Eu nem queria relembrar os dois longos anos que passamos em isolamento social durante a pandemia de Covid-19, mas também lembro que durante aquele período tenebroso dizíamos que sairíamos melhores daquilo. Também sei que uma das sequelas desse vírus era ter a memória prejudicada, será que foi isso?
Pois o que temos visto não demonstra que nos tornamos pessoas melhores e que aprendemos a lição, até hoje tem gente que não sabe nem espirrar, lavar as mãos e muito menos viver em sociedade. Enquanto não era permitido sair de casa, muita gente sentiu falta do convívio social, mesmo com os problemas que ele causa. Ficou nítido que o ser humano foi feito para viver em conjunto e até mesmo aqueles que são mais introvertidos precisam ter a certeza de que se por acaso algum dia tiver a vontade de socializar será permitido, não que isso vá de fato acontecer, mas saber que existe a possibilidade nos tranquiliza.
E foi só liberarem a saída que voltamos aos velhos hábitos: “vamos combinar!”, “vamos marcar um dia!”, “a gente se vê!”, “a gente tem que marcar um rolê!” … e tudo continua no plano das ideias, zero execução, já aceitamos o fato de que frases como essas dão a entender que nada irá acontecer. Quando não conseguimos escapar a uma reunião social, torcemos para que seja cancelada ou que acabe logo. E tudo tem contribuído para o agravamento do vício do isolamento: trânsito, filas, atrasos, mal-entendidos, lugar para estacionar. E mais soluções para nos manter em casa vão surgindo: entrega de todo tipo de produto, entretenimento na palma da mão, conectividade virtual.

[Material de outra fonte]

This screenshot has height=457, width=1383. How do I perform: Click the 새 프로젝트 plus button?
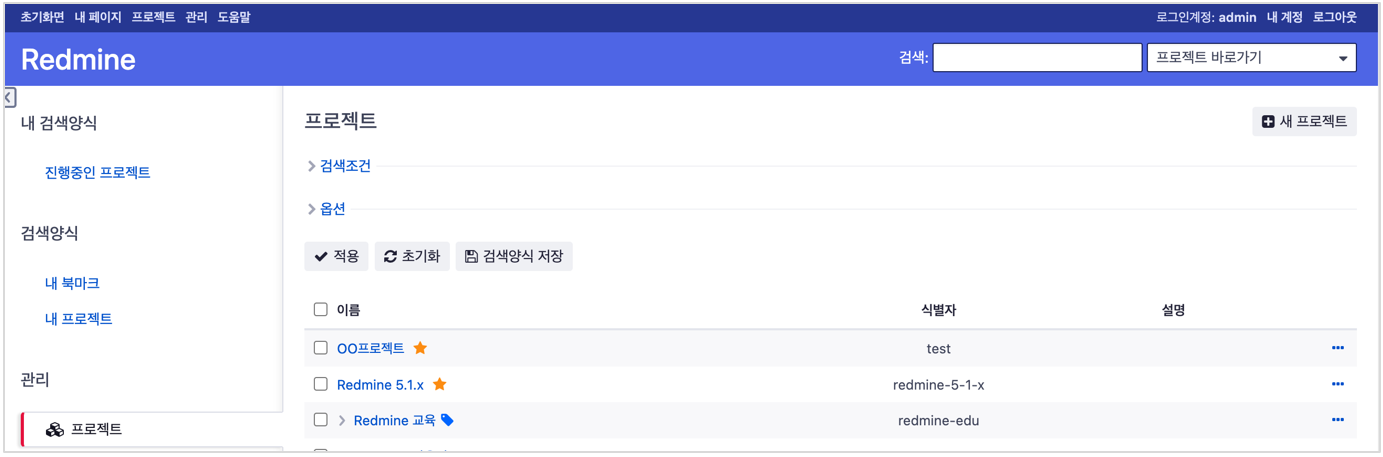(1304, 121)
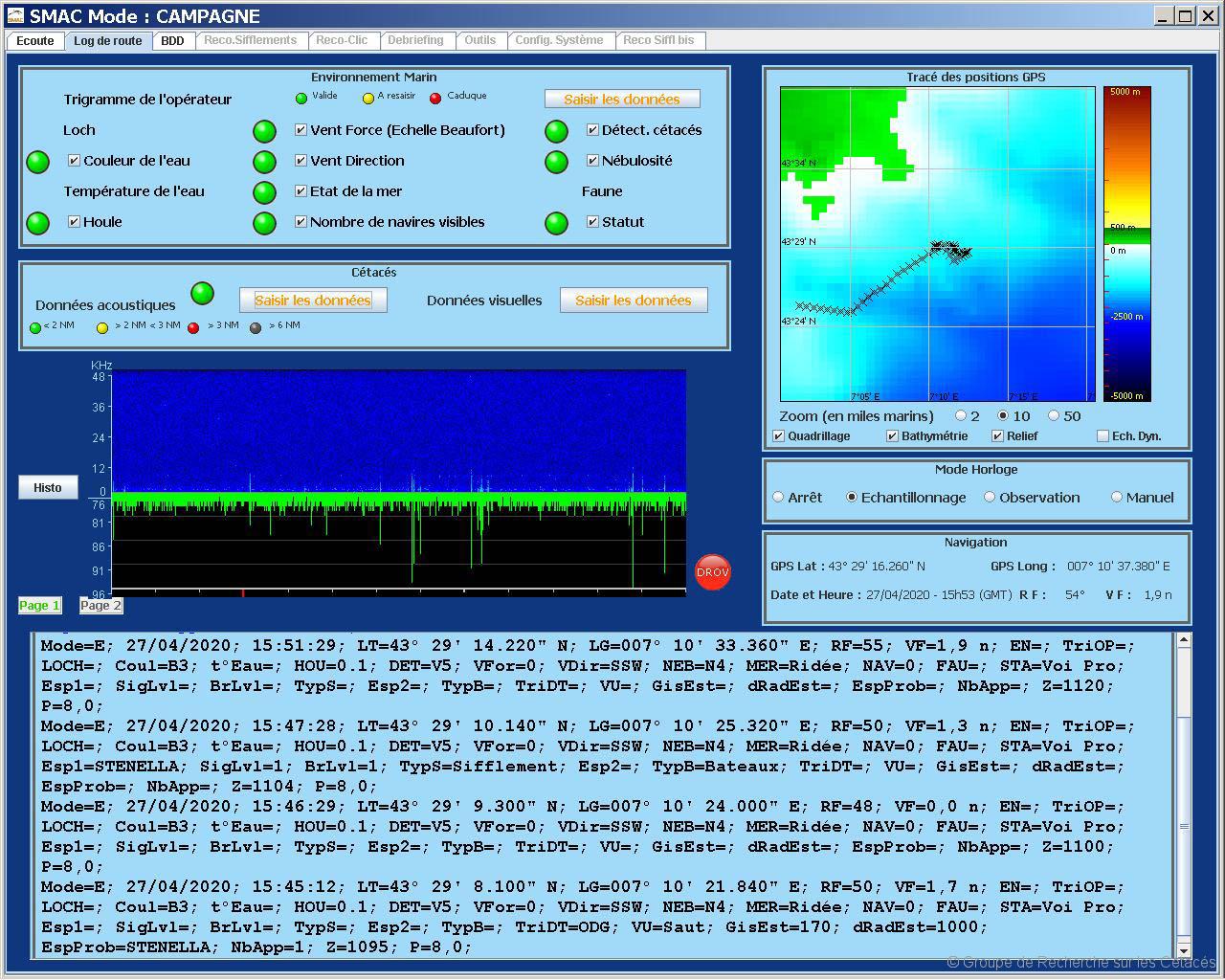Toggle the Bathymétrie checkbox
The height and width of the screenshot is (980, 1225).
[892, 436]
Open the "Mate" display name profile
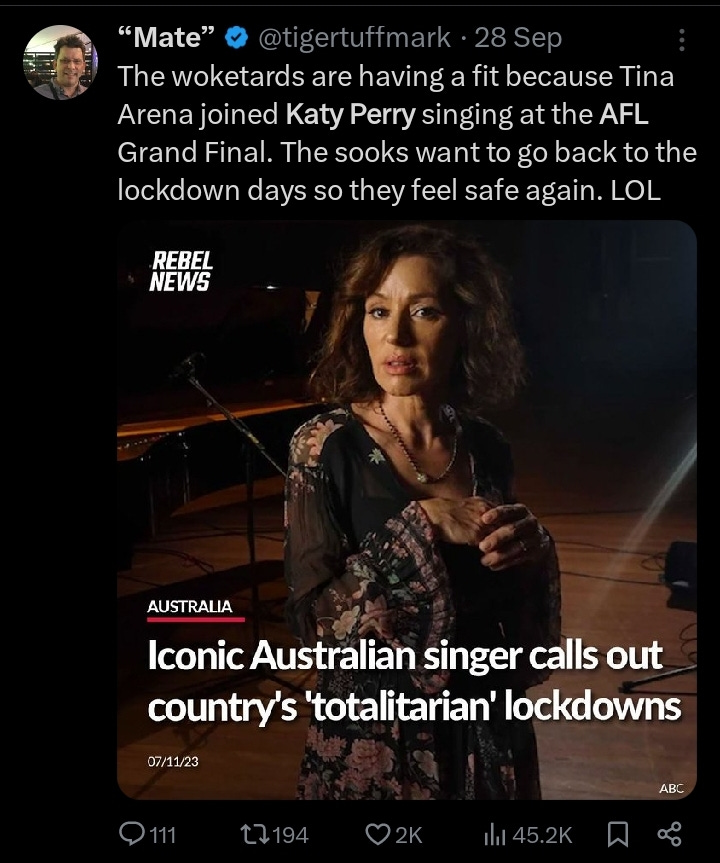The height and width of the screenshot is (863, 720). 166,38
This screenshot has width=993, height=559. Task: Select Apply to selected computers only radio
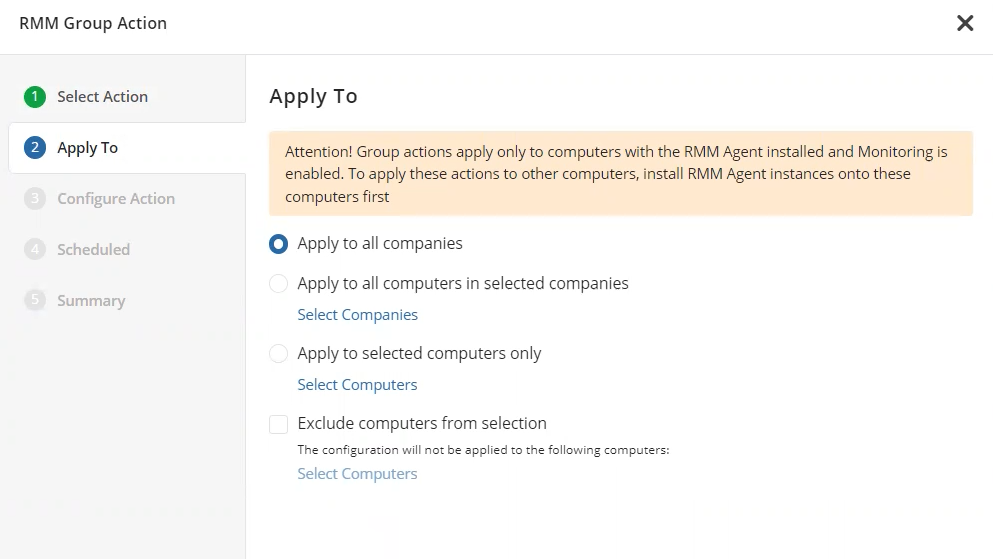[x=279, y=354]
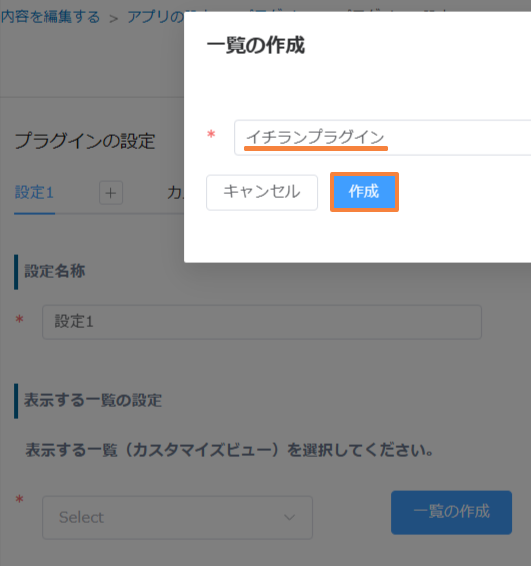Click the 表示する一覧の設定 section heading

(x=93, y=400)
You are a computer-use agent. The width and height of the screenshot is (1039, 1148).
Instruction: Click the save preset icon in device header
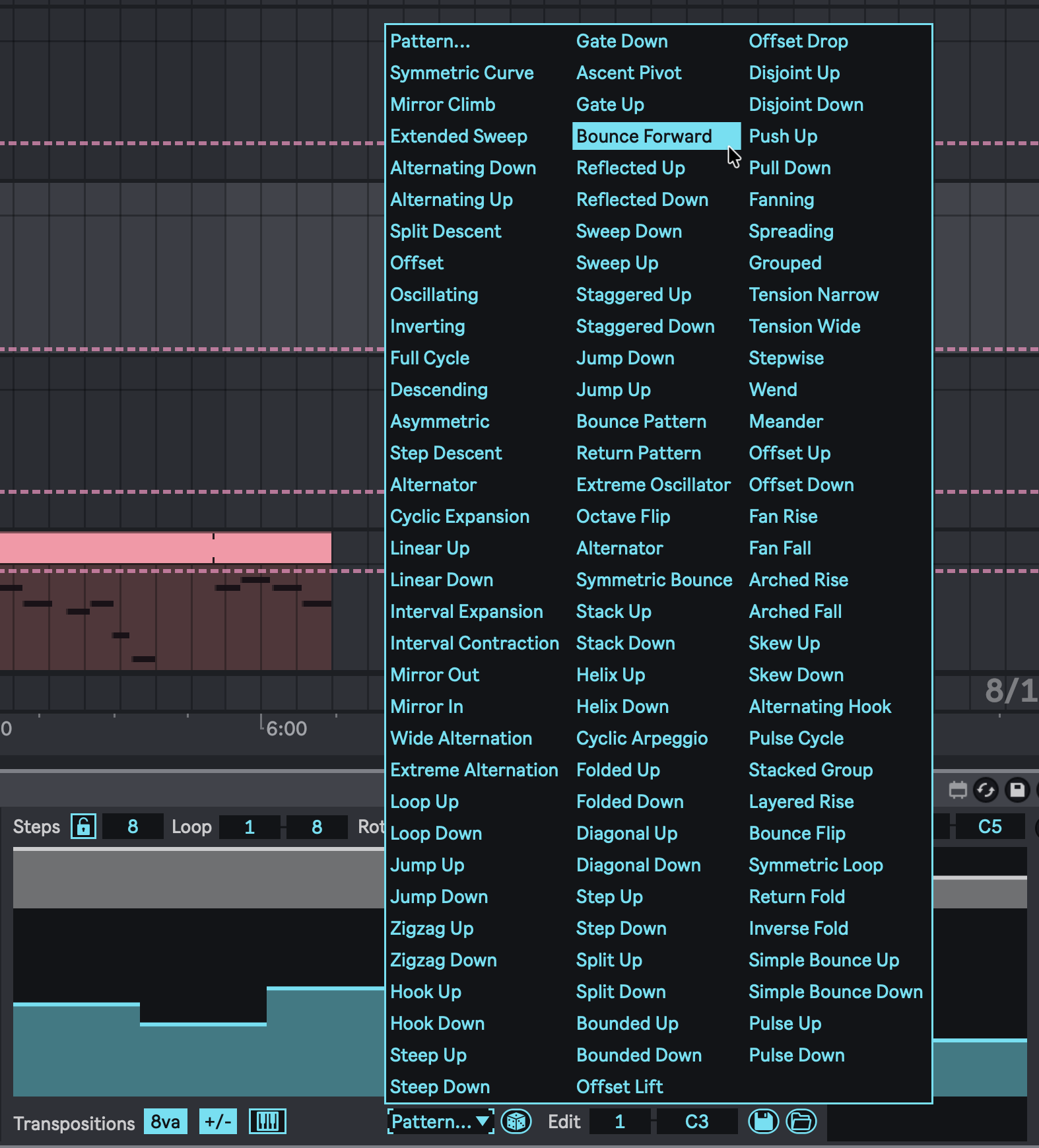[x=1017, y=790]
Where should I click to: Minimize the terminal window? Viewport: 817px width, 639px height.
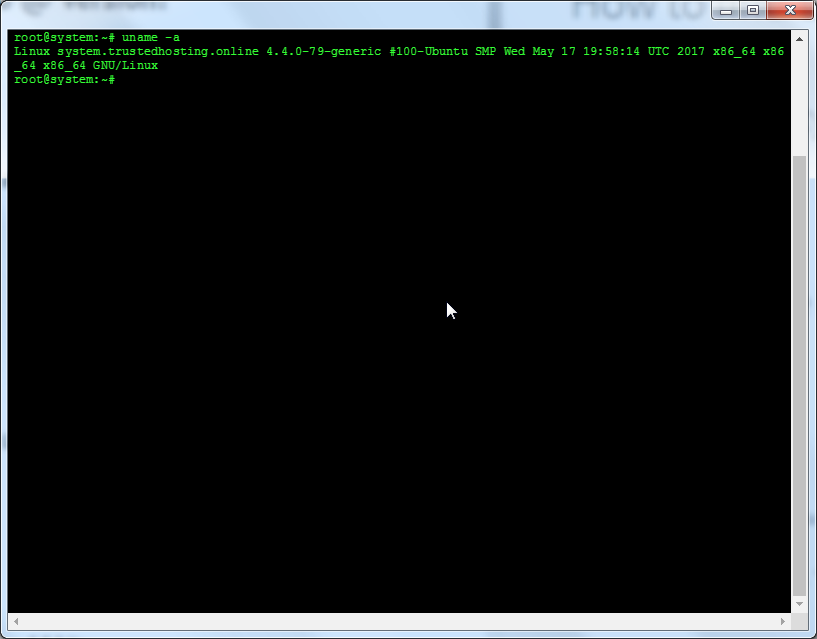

Assim, coletivamente decidimos nos isolar. Mesmo quando estamos fisicamente presentes, não estamos mentalmente. Já conseguimos solucionar o problema das distâncias geográficas, porém a distância emocional é uma barreira aparentemente intransponível. Não posso negar que trabalhar, se divertir e receber as comprinhas em casa é bom demais, mas por que parece que não estamos bem? A impressão que tenho é que a maioria das pessoas está desanimada, triste, irritada, vazia, embora se esforcem para aparentar o contrário.
Não sou contra o uso das facilidades da tecnologia, mas percebo que estamos nos perdendo de alguma forma. Estamos nos distanciando tanto que talvez não dê mais tempo de voltar. E é impressão minha ou parece que está todo mundo cansado, esgotado, no limite? Não estamos vivendo, estamos suportando o passar dos dias, tentando encontrar um fio de luz que nos conduza para fora desse soterramento de angústias, aflições e ansiedades.
Socializar sempre teve seus desafios, mas costumávamos dizer que havia beleza nas divergências e no modo como nos mantínhamos achegados apesar delas. Só que estamos tão sobrecarregados que evitamos levar qualquer peso adicional, nos livramos do que podemos. No entanto, esquecemos que um pouco de peso é necessário para nos manter no chão e em equilíbrio no meio do furacão chamado vida.
Não consigo imaginar até onde isso irá nos levar. E não pense que tenho a solução, eu só observo, angustio-me e escrevo. Quem sabe alguém pode me apresentar uma solução que não estou conseguindo enxergar daqui do meu sofá.
Nasci em Cabrobó, Sertão Pernambucano. Sim, Cabrobó existe, não é só uma expressão que quer dizer algo muito distante. Sou tradutora e intérprete de Libras no IFSertãoPE há quase 10 anos. Apaixonada por crônicas, tenho dois livros publicados: Crônicas de uma intérprete (Letramento) e Notas de uma depressiva (Viseu) e muitos outros ainda na minha cabeça. Escrever é terapêutico e libertador.
2 respostas em “ISOLAMENTO ”
Uma crônica que parece ter sido feito sob medida para mim, Raquel.
O isolamento, pra mim, sempre foi uma válvula de escape desde criança e nunca foi problema, porque mesmo na época pré-pandemia, andava sozinho pelas ruas e bibliotecas.
É uma raridade quando alguém conversava comigo sem ter medo da minha “esquisitice”. Até hoje, fico espantado quando as pessoas andavam do meu lado.
Socializar sempre foi meu calcanhar de Aquiles, mas vou me adaptando a isso.
O mundo está tão louco que a vontade de se reunir vai morrendo aos poucos. Acho que é uma das sequelas da COVID-19 que ficará para sempre na gente.
A sequela da socialização.
É isso, Raquel. Um grande abraço e até a próxima.
Raquel,
Muito boa a sua crônica. Isolar-se é muitas vezes necessário.